Короче говоря, начались переговоры. Я свою точку зрения изложил, Масхадов свою. Он настаивал на том, чтобы прежде вывести федеральные войска за пределы Чечни, а уж после этого садиться за стол переговоров. Я возразил: нет, этого не будет. И выдвинул несколько встречных требований. Первое — прекратить сопротивление, второе — сложить оружие, третье — передать пленных и только после этого приступить к полноценным переговорам.

В общем, получился обмен требованиями. Стало ясно, что мы лично ничего не решим, да и полномочий на это у нас никаких. Поэтому условились организовать встречу на более высоком уровне — Дудаева и Грачева. Пусть пообщаются. Может, это принесет какую-то практическую пользу, меньше людей погибнет… Такая была задумка.

Позже Масхадов рассказал мне, что Дудаев был абсолютно безразличен к таким переговорам. Но я-то наивно считал, что позицию Аслана разделяет Джохар! И, соответственно, переговорил с министром обороны: так, мол, и так, Масхадов хочет встретиться с вами. «Хорошо, — согласился Грачев, — мы пойдем с ним на переговоры». И назначил время.
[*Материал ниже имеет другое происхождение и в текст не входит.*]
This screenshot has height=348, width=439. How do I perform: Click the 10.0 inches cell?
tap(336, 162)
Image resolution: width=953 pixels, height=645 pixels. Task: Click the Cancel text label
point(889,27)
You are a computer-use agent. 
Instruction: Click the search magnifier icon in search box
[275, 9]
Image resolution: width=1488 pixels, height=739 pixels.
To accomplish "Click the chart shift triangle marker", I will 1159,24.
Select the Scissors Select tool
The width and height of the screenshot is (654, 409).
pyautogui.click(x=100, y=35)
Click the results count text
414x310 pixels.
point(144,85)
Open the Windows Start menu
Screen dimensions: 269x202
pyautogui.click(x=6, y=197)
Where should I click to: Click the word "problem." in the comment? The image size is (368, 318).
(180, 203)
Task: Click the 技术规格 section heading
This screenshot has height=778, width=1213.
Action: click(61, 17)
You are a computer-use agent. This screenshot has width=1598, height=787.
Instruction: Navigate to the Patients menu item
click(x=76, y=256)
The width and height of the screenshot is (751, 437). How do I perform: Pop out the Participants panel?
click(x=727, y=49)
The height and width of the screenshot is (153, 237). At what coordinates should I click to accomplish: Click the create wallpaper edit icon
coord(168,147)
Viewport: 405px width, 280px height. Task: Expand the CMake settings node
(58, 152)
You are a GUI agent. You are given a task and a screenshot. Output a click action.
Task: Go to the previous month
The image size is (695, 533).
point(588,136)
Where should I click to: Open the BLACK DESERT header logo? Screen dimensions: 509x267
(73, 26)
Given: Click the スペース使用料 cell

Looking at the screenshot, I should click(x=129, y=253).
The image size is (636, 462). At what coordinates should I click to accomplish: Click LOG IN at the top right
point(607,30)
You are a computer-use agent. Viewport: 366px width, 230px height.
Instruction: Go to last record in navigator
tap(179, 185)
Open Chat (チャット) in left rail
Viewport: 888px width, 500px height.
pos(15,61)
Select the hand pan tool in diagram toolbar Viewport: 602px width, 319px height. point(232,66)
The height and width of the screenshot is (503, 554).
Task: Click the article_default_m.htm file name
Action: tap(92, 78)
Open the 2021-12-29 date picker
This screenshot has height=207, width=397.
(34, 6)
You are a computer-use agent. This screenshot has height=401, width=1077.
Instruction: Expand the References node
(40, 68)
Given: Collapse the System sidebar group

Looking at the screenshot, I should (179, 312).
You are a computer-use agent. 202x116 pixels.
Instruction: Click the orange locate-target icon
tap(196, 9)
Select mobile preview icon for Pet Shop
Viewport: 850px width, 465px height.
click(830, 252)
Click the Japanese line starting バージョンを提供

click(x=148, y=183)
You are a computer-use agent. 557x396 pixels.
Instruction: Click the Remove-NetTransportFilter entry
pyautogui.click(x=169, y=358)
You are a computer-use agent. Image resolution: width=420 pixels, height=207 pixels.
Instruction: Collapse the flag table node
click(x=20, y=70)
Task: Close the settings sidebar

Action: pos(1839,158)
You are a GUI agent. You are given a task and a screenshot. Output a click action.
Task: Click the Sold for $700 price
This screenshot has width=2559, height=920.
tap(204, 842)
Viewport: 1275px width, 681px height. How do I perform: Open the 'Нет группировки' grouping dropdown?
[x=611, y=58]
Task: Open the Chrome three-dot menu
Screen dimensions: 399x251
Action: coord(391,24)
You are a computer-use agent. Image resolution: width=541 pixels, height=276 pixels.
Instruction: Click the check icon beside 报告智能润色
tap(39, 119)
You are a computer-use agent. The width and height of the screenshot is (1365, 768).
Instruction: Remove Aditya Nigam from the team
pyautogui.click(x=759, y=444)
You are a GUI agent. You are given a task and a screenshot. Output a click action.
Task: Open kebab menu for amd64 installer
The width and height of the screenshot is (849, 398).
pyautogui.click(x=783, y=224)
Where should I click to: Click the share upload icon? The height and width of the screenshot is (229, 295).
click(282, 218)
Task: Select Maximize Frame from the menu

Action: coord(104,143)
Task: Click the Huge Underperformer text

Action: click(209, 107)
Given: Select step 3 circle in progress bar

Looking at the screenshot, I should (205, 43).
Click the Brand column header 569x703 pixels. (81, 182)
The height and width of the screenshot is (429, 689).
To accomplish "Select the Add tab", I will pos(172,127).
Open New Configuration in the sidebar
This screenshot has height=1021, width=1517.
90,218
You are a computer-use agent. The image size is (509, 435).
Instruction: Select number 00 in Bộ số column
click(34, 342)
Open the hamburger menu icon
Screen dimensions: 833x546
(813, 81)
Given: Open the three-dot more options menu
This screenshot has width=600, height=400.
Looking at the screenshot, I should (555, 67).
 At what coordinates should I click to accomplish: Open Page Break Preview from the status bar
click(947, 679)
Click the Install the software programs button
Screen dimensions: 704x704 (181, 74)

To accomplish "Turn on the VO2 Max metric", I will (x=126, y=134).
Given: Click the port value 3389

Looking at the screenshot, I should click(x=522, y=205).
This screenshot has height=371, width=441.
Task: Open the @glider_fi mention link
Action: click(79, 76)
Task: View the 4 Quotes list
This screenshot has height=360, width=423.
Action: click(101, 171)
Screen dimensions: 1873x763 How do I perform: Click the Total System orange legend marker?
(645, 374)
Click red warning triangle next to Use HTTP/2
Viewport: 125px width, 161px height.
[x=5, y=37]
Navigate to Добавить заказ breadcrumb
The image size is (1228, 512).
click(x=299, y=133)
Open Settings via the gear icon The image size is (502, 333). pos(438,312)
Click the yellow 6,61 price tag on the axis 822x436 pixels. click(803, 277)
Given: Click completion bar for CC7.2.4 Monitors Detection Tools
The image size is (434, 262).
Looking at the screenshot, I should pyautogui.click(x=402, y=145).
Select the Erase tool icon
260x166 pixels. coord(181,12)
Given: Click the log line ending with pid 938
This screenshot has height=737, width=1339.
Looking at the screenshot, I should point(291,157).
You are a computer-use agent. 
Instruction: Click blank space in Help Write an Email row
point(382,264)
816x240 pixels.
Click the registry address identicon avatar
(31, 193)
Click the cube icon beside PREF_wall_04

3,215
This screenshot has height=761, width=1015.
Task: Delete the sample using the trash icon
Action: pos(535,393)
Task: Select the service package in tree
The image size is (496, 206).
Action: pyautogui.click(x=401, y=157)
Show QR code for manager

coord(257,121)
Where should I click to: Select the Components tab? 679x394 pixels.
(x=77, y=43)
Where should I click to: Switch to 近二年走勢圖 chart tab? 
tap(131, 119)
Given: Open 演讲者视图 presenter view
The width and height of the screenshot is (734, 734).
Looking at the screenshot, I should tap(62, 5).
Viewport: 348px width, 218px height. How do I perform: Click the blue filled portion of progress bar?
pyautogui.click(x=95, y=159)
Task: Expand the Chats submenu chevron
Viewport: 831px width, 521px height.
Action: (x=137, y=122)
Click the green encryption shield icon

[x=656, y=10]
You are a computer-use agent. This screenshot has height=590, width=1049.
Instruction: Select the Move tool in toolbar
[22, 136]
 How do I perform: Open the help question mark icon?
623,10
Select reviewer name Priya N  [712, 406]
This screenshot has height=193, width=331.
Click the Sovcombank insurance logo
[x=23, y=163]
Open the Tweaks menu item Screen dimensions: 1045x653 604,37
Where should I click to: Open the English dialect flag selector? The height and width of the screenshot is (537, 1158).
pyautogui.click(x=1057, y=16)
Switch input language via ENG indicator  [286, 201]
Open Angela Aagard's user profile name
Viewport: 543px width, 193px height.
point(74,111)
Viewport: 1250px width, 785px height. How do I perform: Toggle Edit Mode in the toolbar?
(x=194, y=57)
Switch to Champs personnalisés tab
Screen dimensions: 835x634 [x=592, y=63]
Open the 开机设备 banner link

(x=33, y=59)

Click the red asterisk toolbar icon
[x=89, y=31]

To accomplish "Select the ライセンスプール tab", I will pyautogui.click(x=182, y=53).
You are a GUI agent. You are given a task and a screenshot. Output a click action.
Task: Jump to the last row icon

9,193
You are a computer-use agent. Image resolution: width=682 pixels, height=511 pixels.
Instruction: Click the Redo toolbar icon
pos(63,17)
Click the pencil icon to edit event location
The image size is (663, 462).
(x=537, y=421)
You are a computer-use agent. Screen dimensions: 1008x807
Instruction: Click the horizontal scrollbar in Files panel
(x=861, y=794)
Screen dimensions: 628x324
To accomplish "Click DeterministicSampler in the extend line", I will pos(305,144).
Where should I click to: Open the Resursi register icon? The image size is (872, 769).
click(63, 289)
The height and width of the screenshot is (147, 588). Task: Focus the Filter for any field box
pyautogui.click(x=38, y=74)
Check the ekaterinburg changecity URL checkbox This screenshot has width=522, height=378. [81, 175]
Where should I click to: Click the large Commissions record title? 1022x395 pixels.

Я взял с собой радиостанцию и выехал с охраной в условленное место. Мы свиделись в Новых Атагах. Я обеспечил Масхадову связь с Грачевым. Переговорив лично, они условились о предварительной дате встречи. А я должен был сообщить уже конкретный день и час.

Схема планировалась такая: я прилетаю в Новые Атаги на вертолете, остаюсь там, а Масхадова увозят к Грачеву на этом же вертолете. Я жду, пока Масхадов вернется живым и здоровым.

О своем «заложничестве» я ничего не знал, даже не догадывался. Мне сам Масхадов об этом рассказал, но никто из наших — ни Грачев, ни грушники, ни фээсбэшники — и словом не обмолвились по этому поводу. Держали в секрете.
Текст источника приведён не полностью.